Gierig greifen die blutverschmierten Hände nach den Innereien des Tieres. Entblößte Menschenkörper werden mit Blut übergossen: Bekannte Bilder des "Orgien- und Mysterientheaters" von Hermann Nitsch - mit solchen Aufnahmen wurde Ende September die ORF-Dokumentationsreihe "Unbequeme Österreicher" eröffnet.

Neue Formen

Unkonventionelle Themenabende plant der ORF für seine Sonntagnacht-Leiste auf ORF 2. Den europaweit sehr erfolgreichen Trend zur kreativen Dokumentation will die öffentlich-rechtliche Rundfunkanstalt nun ebenfalls aufgreifen.
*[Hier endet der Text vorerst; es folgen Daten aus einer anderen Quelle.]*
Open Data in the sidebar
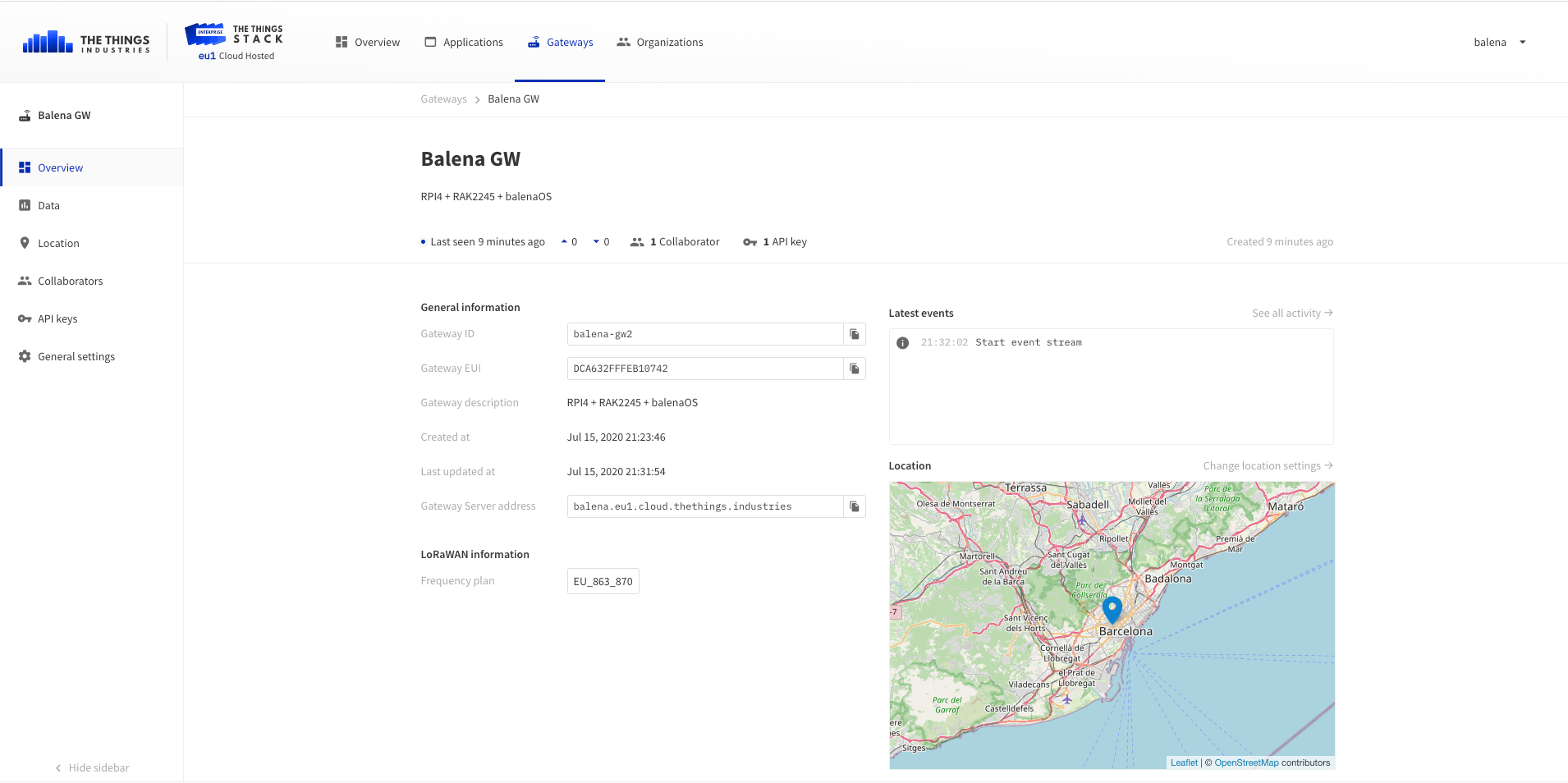 coord(48,206)
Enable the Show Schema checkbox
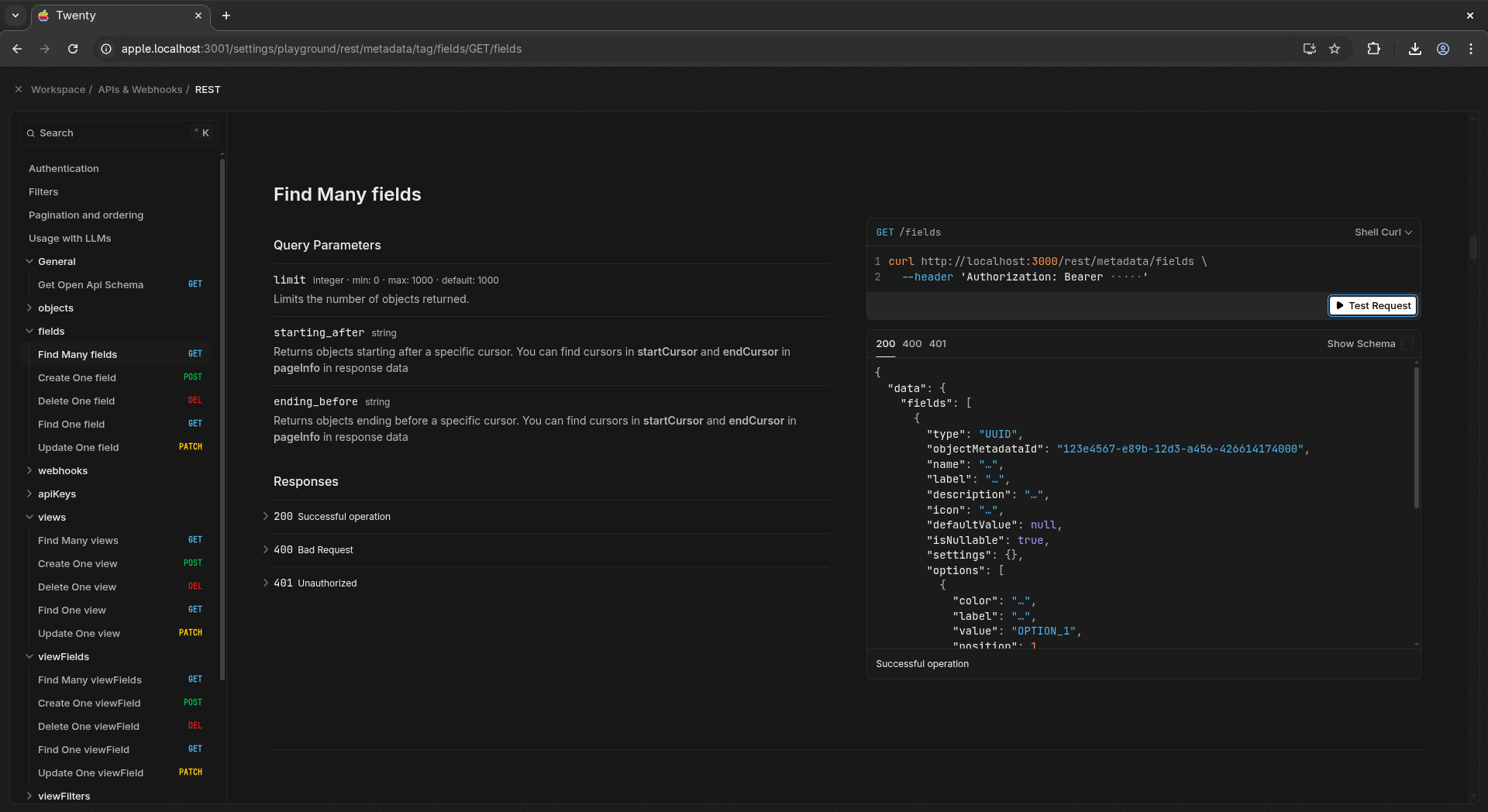1488x812 pixels. click(x=1407, y=344)
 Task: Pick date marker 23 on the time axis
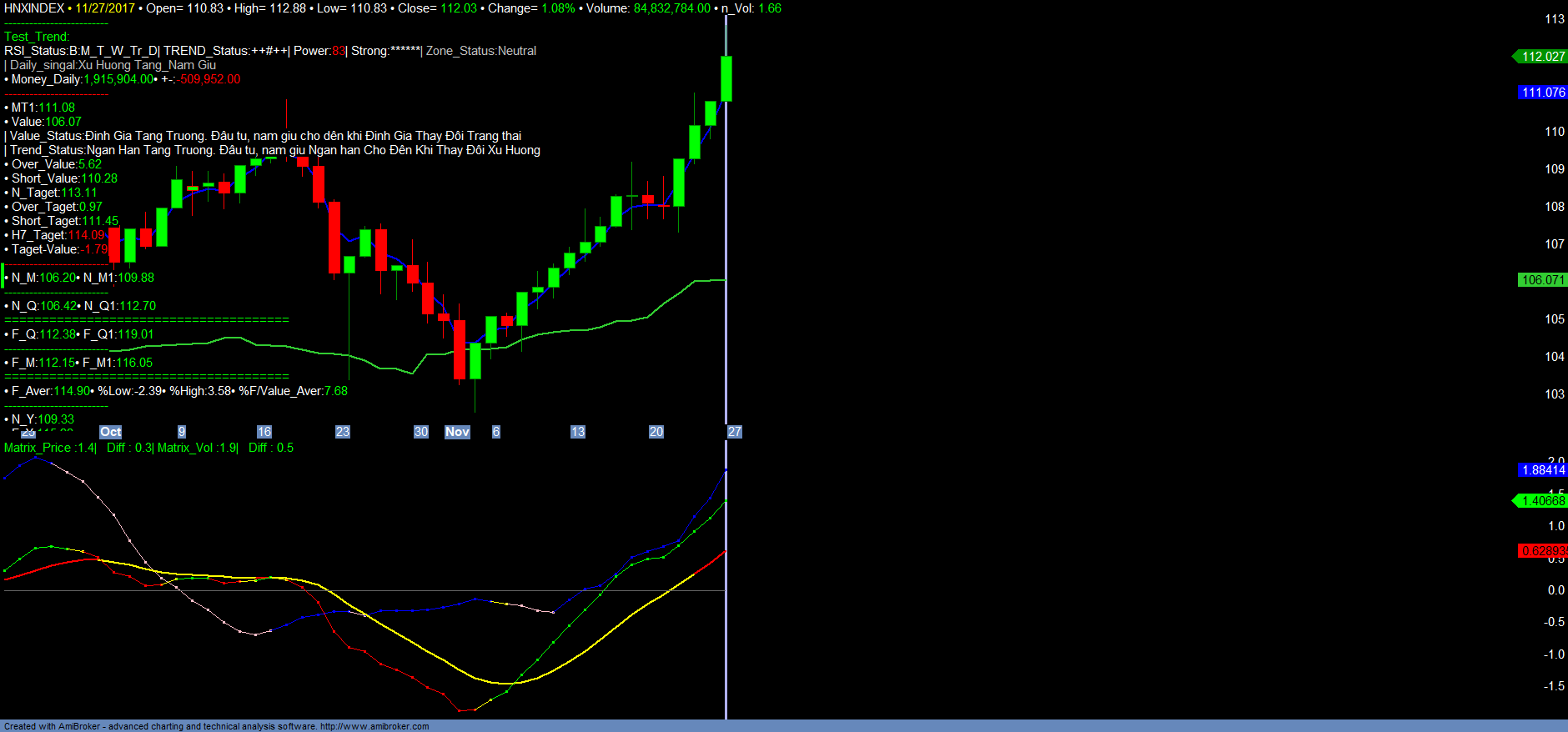click(342, 432)
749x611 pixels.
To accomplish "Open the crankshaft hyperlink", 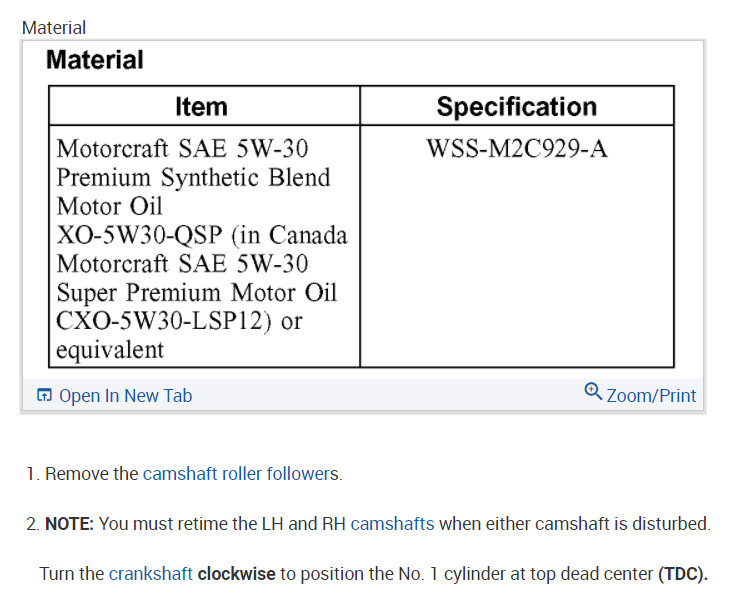I will click(151, 574).
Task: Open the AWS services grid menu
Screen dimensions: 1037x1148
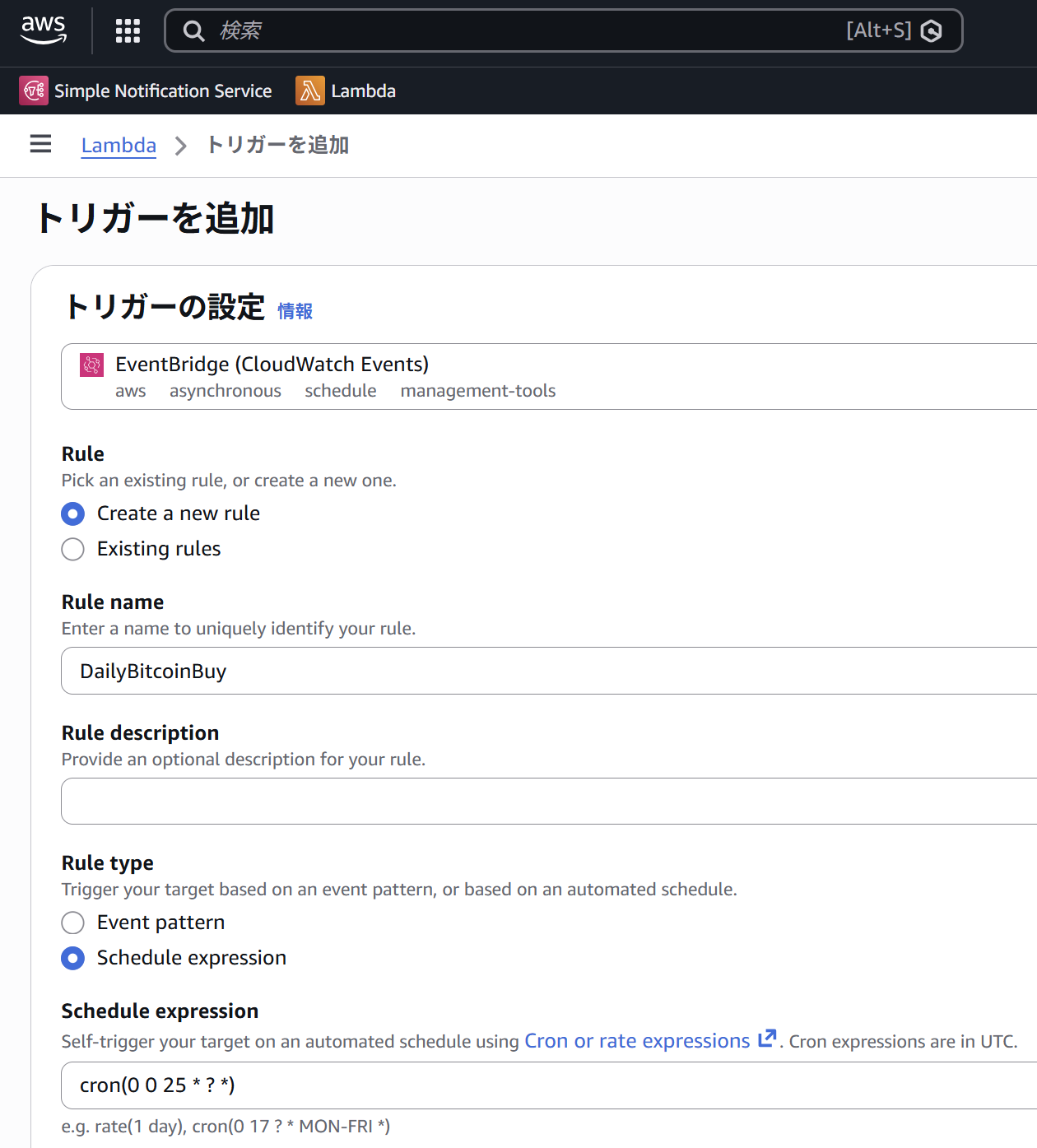Action: tap(128, 30)
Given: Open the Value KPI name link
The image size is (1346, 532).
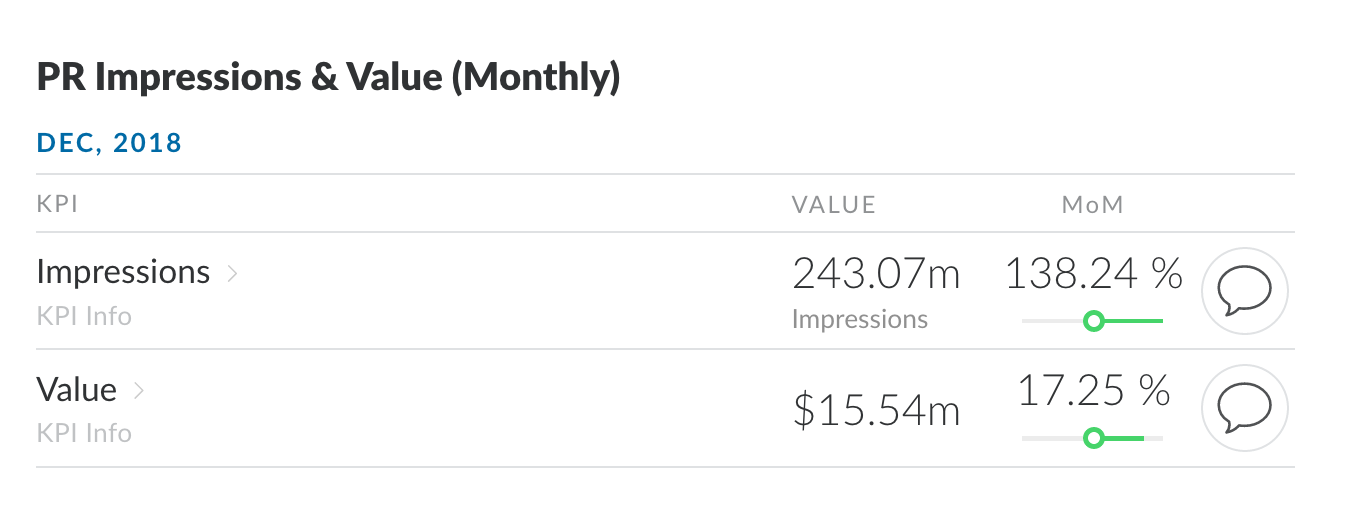Looking at the screenshot, I should [77, 389].
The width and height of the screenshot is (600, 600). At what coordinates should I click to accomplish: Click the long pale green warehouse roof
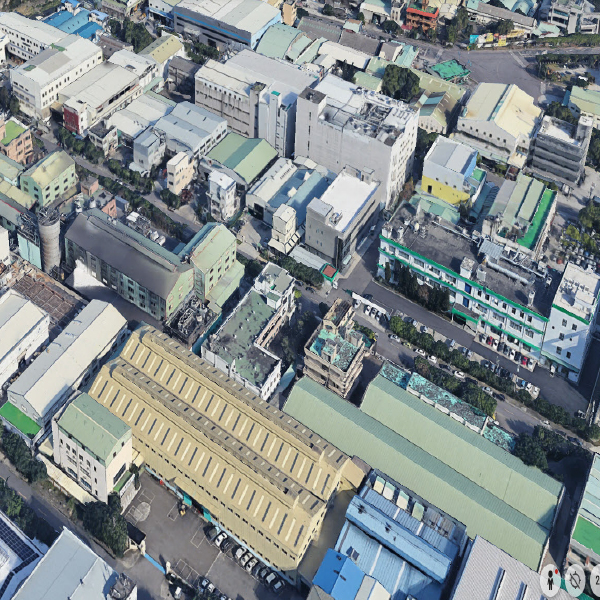click(x=430, y=450)
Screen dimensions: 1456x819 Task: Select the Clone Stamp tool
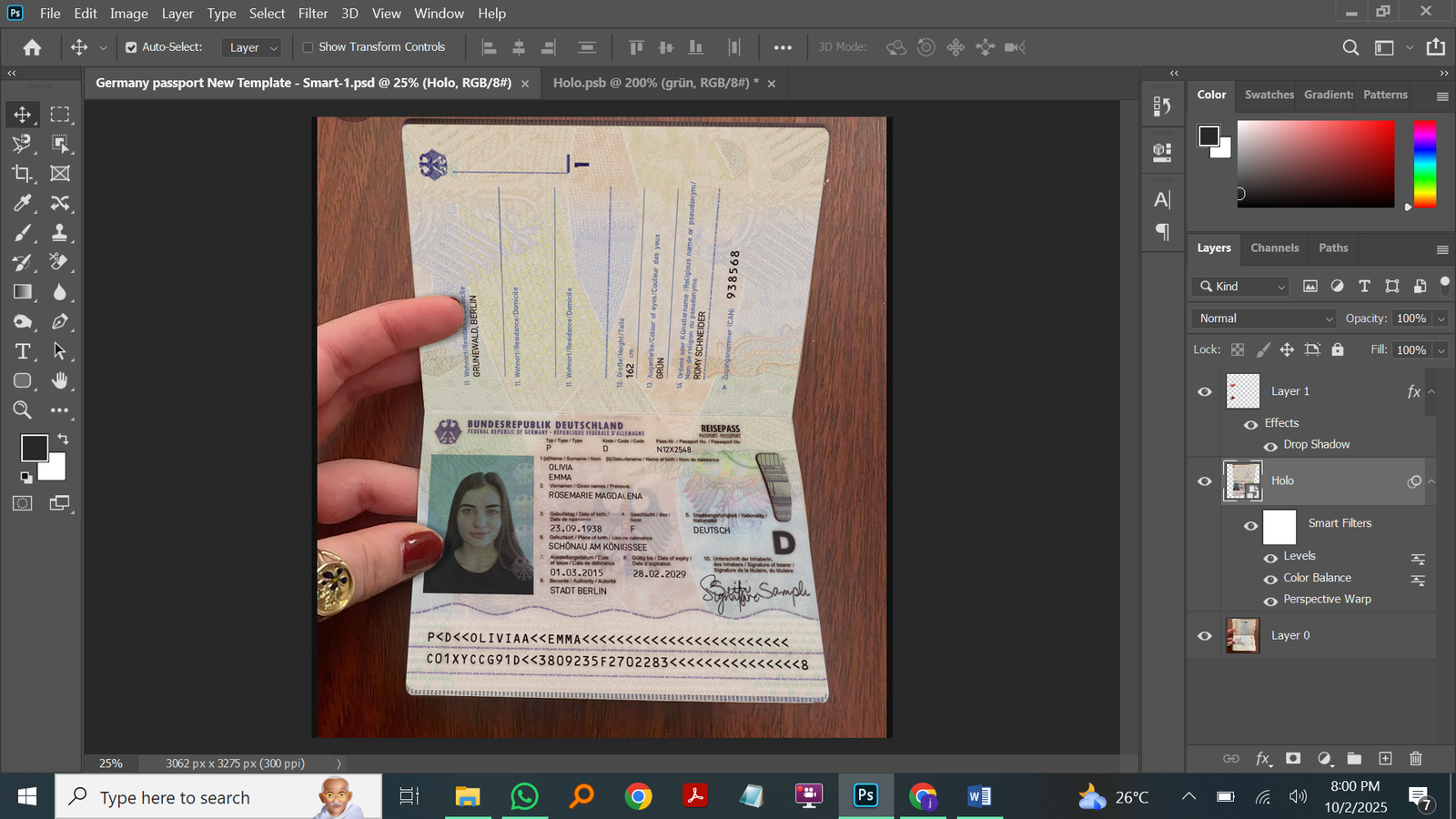pyautogui.click(x=60, y=232)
Das Ziel: umstrittene Künstler auch von einer unbekannten Seite zu zeigen. Franz Grabner, Dokumentarfilm-Verantwortlicher in der Kulturabteilung des ORF-Fernsehens, meint: "Wir porträtieren Österreicher, die Spannendes vollbracht haben, und würdigen diese Personen in ungewöhnlichen Dokumentationen." Während die öffentliche Wahrnehmung oft noch ein durchwegs negatives Bild der "Nestbeschmutzer" hat, möchte die neue Sendereihe die kontroversen Österreicher unter einem ganz anderen Blickwinkel betrachten. Den Ausgangspunkt bildet die Frage: Wer sind Hermann Nitsch, Michael Haneke oder Cornelius Kolig wirklich?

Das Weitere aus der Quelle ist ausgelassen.